### SUPPLIED PASSAGE
— Start —

Stafford Lightbourn and Sharon Lewis-Lightbourn.

Stafford Lightbourn and Sharon Lewis-Lightbourn.

By TANYA SMITHCARTWRIGHT

tsmith-cartwright@tribunemedia.net

Stafford Lightbourn and his wife, Sharon Lewis-Lightbourn need answers. Like any normal couple, they fell in love and were ultimately married on April 24, 2010. The sky was the limit for them until the Department of Immigration threw a monkey wrench in their horizon.

Shortly after the marital vows were exchanged, Stafford set about getting his foreign-born wife citizenship to the country they were to reside in – The Bahamas. Sharon is originally from Jamaica and according to The Bahamas Constitution’s Statute Law on Citizenship, she is entitled to become a citizen of The Bahamas once she is married to a Bahamian.

Unfortunately, the road to citizenship is an uphill climb for Sharon, as since 2010 she and her husband have been unsuccessful in obtaining the much desired citizenship for her.

“I applied for citizenship for my wife the week after we got married”, said Stafford. “They didn’t acknowledge me as such. They made it seem like I came to beg them for something. They told me that I am not permitted to make any application for citizenship at that time. They told me she could only make application for a Spousal Permit. We did so. That only lasts for a year. They have nothing in place to say what proper procedures are.

“When I went back a year later to renew that they told me I won’t be able to renew that, I would have to make another application. I did it a month later and they wrote me back and said that was denied and reclassified as a Work Visa with a payment of $1,000 upon approval. I paid the $1,000 and she was issued a visa. That was only good for a year. When I went back to get that renewed, they told me ‘no that will not be renewed’ so I had to make an application for it and it was denied and I was advised that I had to make an application for a Work Permit for her.”

Mr Lightbourn said the Department of Immigration told him he, not only had to look into a Work Permit for his wife, but he had to find somebody else to make the application for it.

“I wrote them back and told them I have nobody to apply for a Work Permit for my wife and I was quite capable of taking care of her myself. I eventually made an appointment to see the Director of Immigration who told me all of it should not be done like that. He immediately went downstairs and assisted me in making another application for Spousal Permit and he approved that right there and then.

“That was good for a five-year period. After the five-year period was up, I went back there to make an application for the citizenship. I was then told I could not make an application for citizenship alone, I would also have to make an application for Residency and Spousal Permit as well. I made application for the three of them. Two years later they said the Spousal Permit had been approved. Later on I received a letter saying the Residency was turned down.”

After enduring all of that over the years, Mr Lightbourn received a letter from the Department of Immigration, dated June 19, 2020, advising him that his wife’s application for citizenship was “refused”, however it said, the “board has agreed to grant Permanent Residence with the right to work”.

The letter further advised Mr Lightbourn that a Permanent Residence Certificate will remain “in force” during the lifetime of the person to whom it is granted unless revoked under Section 18. After asking for the requirements of passport pictures, a police character certificate and a payment of $1,000.00, the letter stated that if Mr Lightbourn did not indicate acceptance of the offer within a year, it would be withdrawn.

Having no other choice, because he wanted his wife covered to reside in The Bahamas, he paid the requested fees and took the offer of Residency for his wife.

— End —

### DIRECTION 1
According to the article about the Lightbourns' citizenship application, which country is Sharon Lewis-Lightbourn originally from?

### TASK INPUTS
— Start —

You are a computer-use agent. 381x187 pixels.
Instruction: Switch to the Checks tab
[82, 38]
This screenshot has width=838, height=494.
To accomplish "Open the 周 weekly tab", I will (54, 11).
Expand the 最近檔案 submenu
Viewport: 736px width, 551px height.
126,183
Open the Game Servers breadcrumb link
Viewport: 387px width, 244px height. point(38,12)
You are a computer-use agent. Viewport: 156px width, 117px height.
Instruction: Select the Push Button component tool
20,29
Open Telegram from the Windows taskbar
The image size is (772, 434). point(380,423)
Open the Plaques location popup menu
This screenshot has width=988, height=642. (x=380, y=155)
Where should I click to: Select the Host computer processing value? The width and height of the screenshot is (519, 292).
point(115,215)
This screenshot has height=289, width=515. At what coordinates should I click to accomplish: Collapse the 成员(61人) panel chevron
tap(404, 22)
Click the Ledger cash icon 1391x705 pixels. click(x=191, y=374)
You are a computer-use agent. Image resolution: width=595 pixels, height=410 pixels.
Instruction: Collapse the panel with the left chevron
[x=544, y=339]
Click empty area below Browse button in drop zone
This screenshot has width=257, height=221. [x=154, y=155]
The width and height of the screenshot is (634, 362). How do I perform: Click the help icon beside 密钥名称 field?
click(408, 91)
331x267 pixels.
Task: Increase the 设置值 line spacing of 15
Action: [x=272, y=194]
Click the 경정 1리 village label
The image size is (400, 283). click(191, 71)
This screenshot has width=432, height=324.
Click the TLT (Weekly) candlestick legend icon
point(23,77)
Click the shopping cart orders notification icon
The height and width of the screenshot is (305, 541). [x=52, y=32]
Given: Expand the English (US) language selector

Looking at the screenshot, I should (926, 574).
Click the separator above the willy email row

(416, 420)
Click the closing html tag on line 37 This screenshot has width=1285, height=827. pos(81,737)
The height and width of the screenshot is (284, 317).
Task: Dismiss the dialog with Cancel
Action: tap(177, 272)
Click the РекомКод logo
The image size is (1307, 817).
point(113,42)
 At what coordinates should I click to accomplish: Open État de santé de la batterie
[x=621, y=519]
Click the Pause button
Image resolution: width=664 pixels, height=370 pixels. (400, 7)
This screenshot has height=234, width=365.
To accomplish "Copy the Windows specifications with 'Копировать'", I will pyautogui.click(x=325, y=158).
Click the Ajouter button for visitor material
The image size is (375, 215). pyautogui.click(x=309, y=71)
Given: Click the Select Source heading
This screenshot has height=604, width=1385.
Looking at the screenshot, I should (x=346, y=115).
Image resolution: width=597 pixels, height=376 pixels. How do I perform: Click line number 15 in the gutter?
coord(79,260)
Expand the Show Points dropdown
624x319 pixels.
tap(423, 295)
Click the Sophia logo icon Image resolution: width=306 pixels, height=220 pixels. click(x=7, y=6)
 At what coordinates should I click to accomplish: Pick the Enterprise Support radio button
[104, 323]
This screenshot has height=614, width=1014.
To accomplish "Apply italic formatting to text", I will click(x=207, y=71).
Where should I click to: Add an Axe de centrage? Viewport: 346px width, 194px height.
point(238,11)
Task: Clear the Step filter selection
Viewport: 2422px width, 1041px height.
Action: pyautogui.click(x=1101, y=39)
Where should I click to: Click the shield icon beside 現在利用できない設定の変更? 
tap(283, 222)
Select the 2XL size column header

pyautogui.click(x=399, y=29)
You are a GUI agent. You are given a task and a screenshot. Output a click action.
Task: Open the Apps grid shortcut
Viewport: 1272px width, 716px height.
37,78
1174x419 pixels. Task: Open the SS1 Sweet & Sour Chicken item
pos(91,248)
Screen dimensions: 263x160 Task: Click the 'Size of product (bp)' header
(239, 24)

— End —

### DIRECTION 2
Reproduce the rows word for word, starting with the line containing "Click the shopping" and ending with the line containing "[x=621, y=519]", including both of those lines.

### TASK RESPONSE 1
Jamaica

### TASK RESPONSE 2
Click the shopping cart orders notification icon
The height and width of the screenshot is (305, 541). [x=52, y=32]
Given: Expand the English (US) language selector

Looking at the screenshot, I should (926, 574).
Click the separator above the willy email row

(416, 420)
Click the closing html tag on line 37 This screenshot has width=1285, height=827. pos(81,737)
The height and width of the screenshot is (284, 317).
Task: Dismiss the dialog with Cancel
Action: tap(177, 272)
Click the РекомКод logo
The image size is (1307, 817).
point(113,42)
 At what coordinates should I click to accomplish: Open État de santé de la batterie
[x=621, y=519]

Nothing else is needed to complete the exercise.